The pact between the brothers, and Chilperic's decision to break it, is also recounted in Histories 6.27 (E07770). The unusual choice of the eastern saint Polyeuktos to judge breakers of the agreement must have been because, according to Gregory in Glory of the Martyrs 102 (E006550), he had a particular skill at detecting and punishing perjury. Invoking an eastern saint (and a not particularly famous one at that) is, however, highly exceptional, and it may be that Gregory invented the presence of Polyeuktos, inserting him into the story as a learned literary flourish.

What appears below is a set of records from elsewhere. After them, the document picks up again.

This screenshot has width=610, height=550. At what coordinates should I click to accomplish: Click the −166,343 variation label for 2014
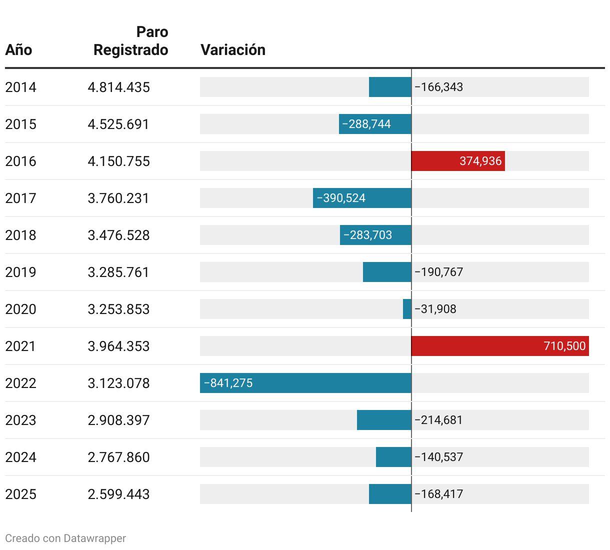click(x=439, y=87)
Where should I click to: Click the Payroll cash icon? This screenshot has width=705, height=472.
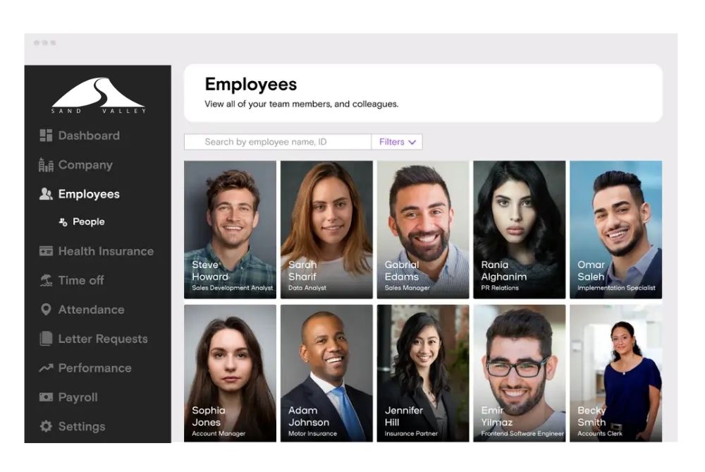[x=46, y=397]
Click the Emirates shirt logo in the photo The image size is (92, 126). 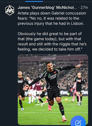pyautogui.click(x=52, y=76)
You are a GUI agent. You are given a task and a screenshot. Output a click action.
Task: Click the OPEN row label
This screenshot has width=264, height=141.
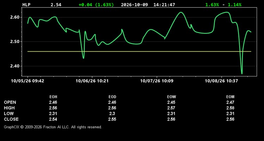pos(10,102)
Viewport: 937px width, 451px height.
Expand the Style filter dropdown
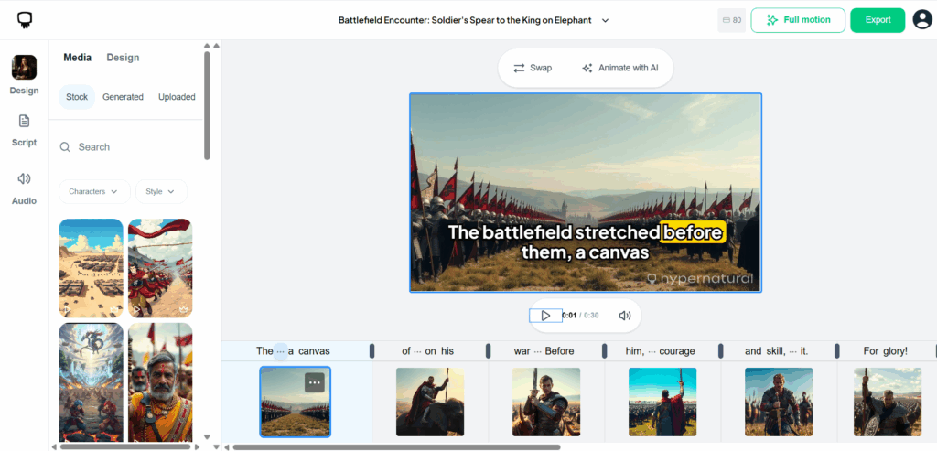(x=161, y=191)
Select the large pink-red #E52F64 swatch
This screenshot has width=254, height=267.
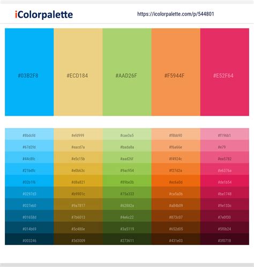pyautogui.click(x=225, y=72)
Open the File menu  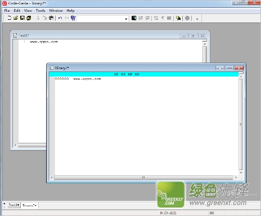click(7, 11)
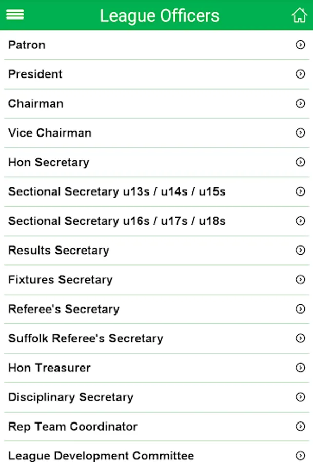Tap the arrow icon beside President
Screen dimensions: 313x462
301,74
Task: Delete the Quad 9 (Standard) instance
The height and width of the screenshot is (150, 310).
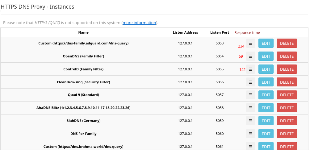Action: (287, 95)
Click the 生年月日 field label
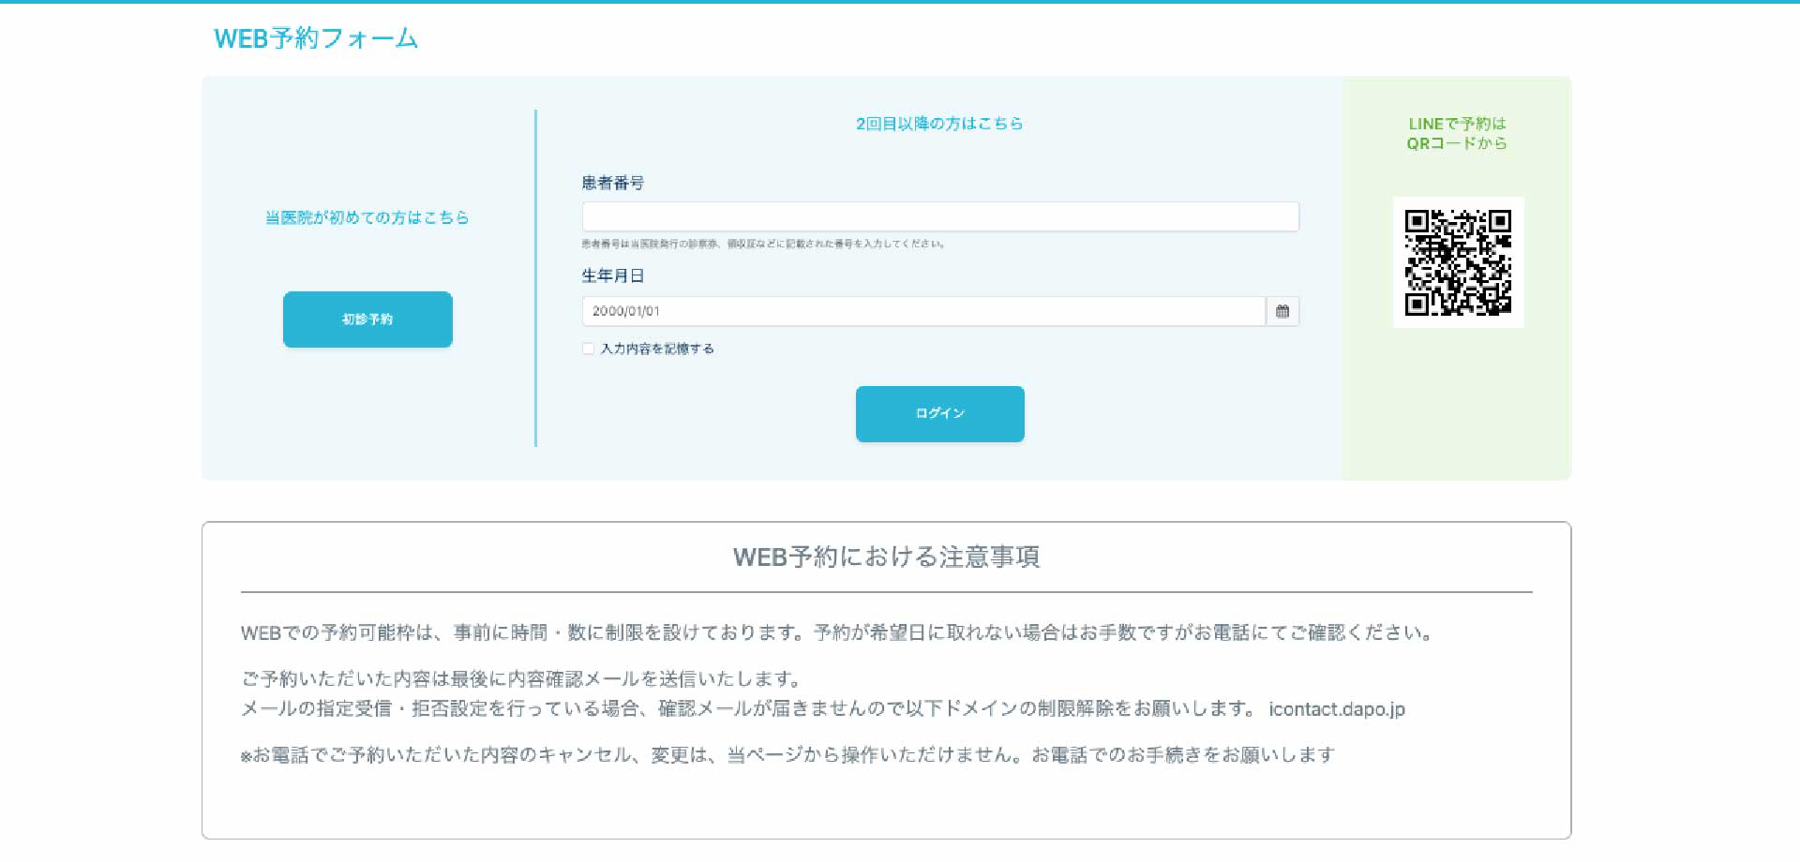Screen dimensions: 1800x862 612,275
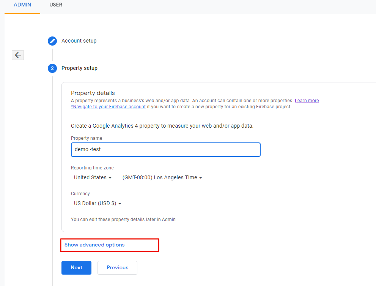The height and width of the screenshot is (286, 376).
Task: Click the time zone dropdown arrow
Action: click(x=201, y=178)
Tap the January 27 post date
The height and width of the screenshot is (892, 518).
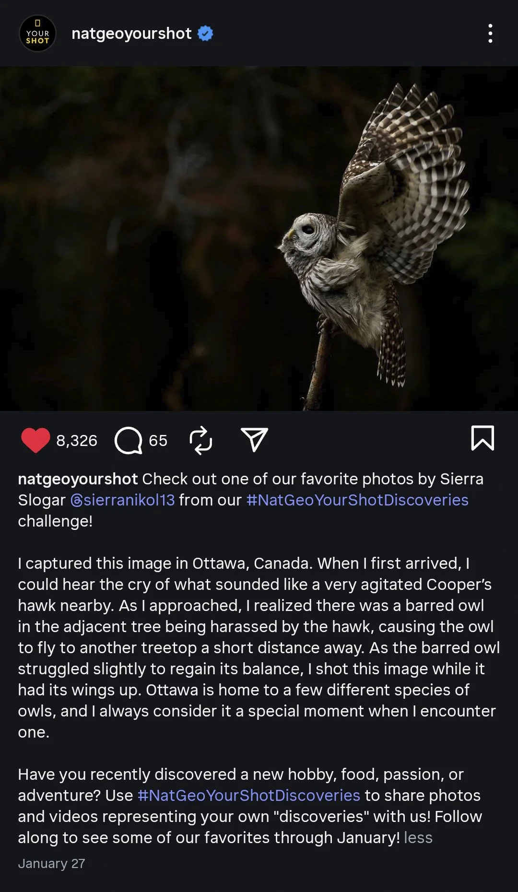[x=51, y=863]
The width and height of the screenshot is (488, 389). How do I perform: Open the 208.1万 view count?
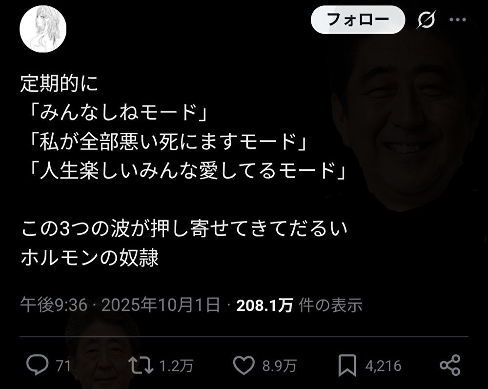point(264,305)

Edition: Krusch, B., and Levison, W., Gregorii episcopi Turonensis Libri historiarum X (Monumenta Germaniae Historica, Scriptores rerum Merovingicarum I.1; 2nd ed.; Hannover, 1951). Translation: Thorpe, L., Gregory of Tours, The History of the Franks (Penguin Classics; London, 1974). Further reading: Murray, A.C., "The Composition of the Histories of Gregory of Tours and Its Bearing on the Political Narrative", in: A.C. Murray (ed.), A Companion to Gregory of Tours (Leiden-Boston 2015), 63-101. Vieillard-Troiekouroff, M., Les monuments religieux de la Gaule d'après les œuvres de Grégoire de Tours (Paris, 1976).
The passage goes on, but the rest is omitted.